== Entries supplied ==
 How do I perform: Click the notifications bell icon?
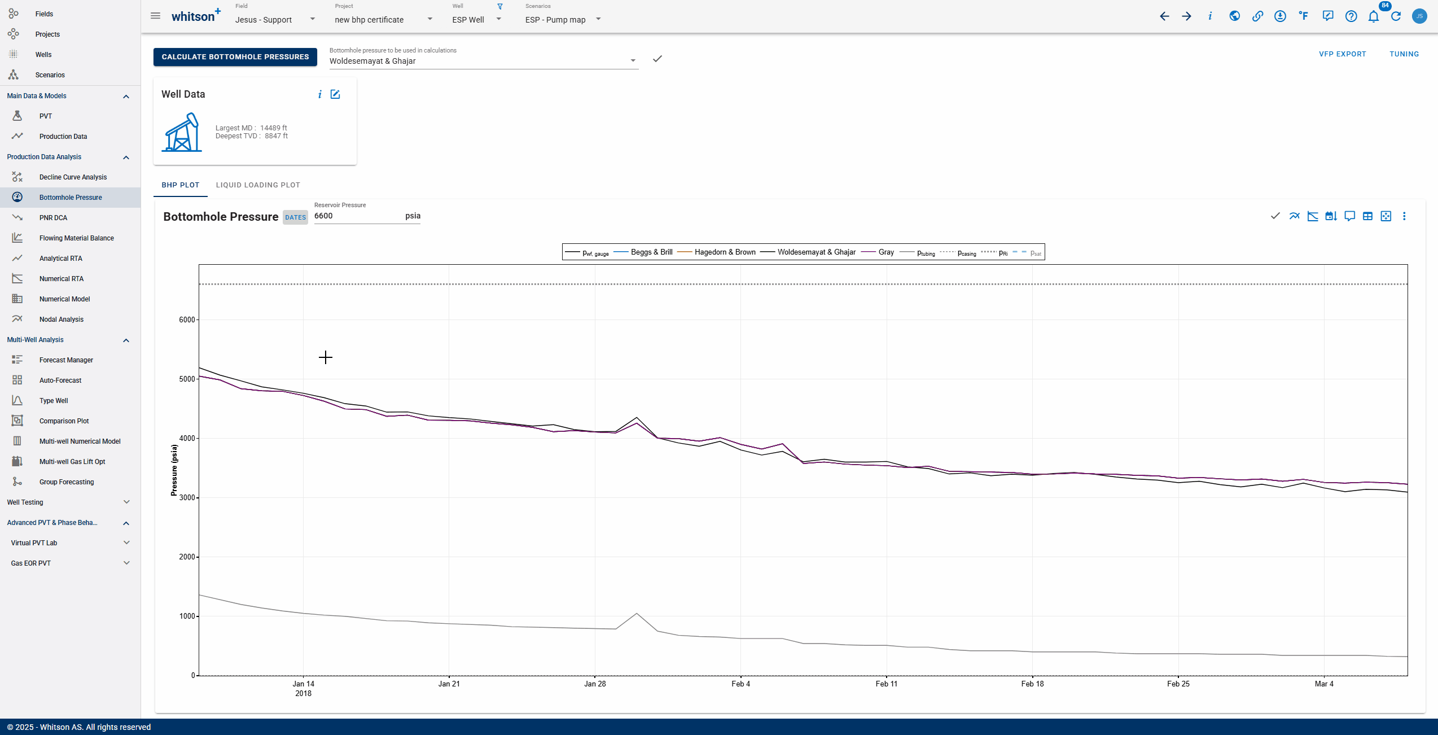[1373, 16]
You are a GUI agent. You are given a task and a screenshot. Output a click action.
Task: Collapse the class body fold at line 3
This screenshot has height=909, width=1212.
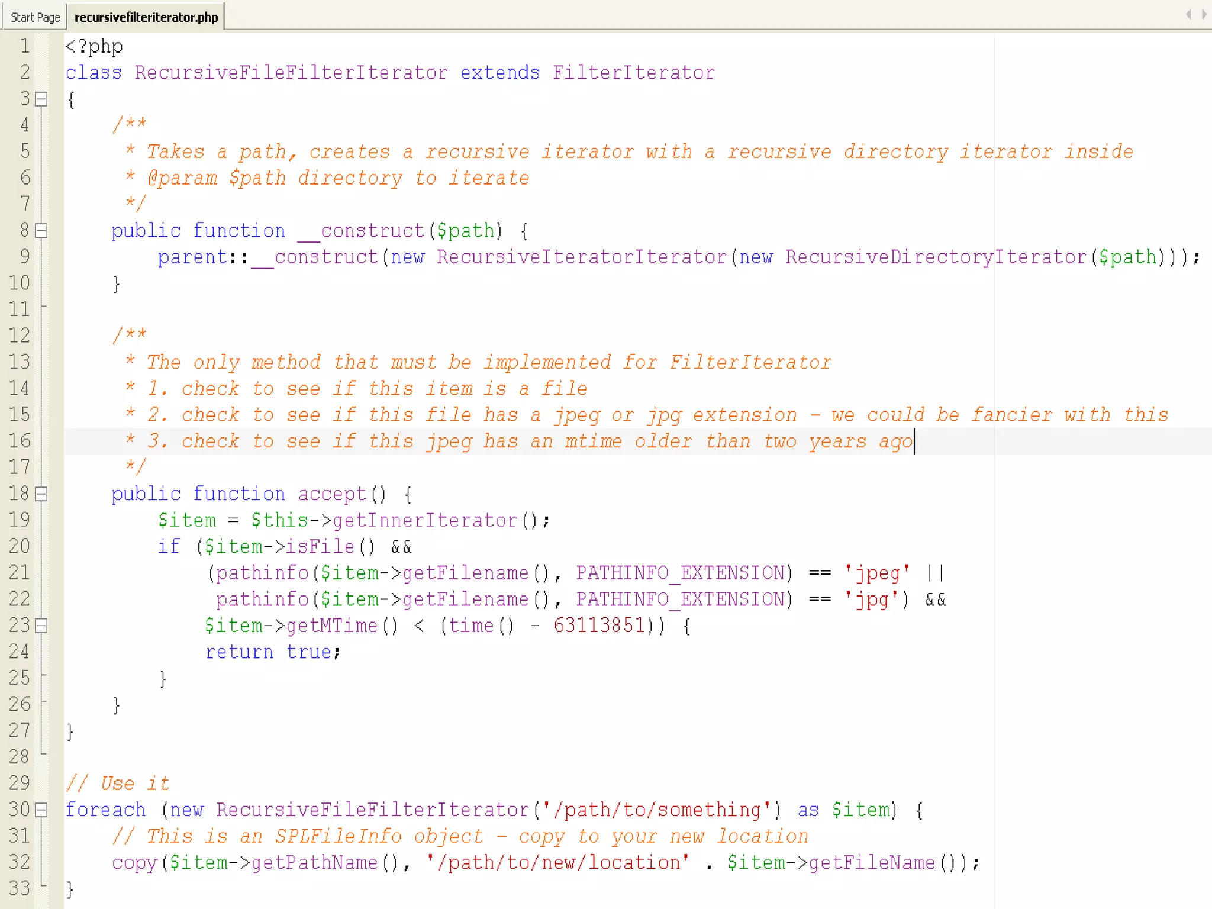pyautogui.click(x=41, y=99)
===
▸ **Exercise aim**: Each line above is to be duplicated exactly, and the pictures are to be omitted.

▸ **Output for this exercise**:
 How do I perform: Click the notifications bell icon?
[1373, 16]
You are a GUI agent. You are given a task and a screenshot. Output a click action.
Task: Collapse the class body fold at line 3
This screenshot has height=909, width=1212.
pyautogui.click(x=41, y=99)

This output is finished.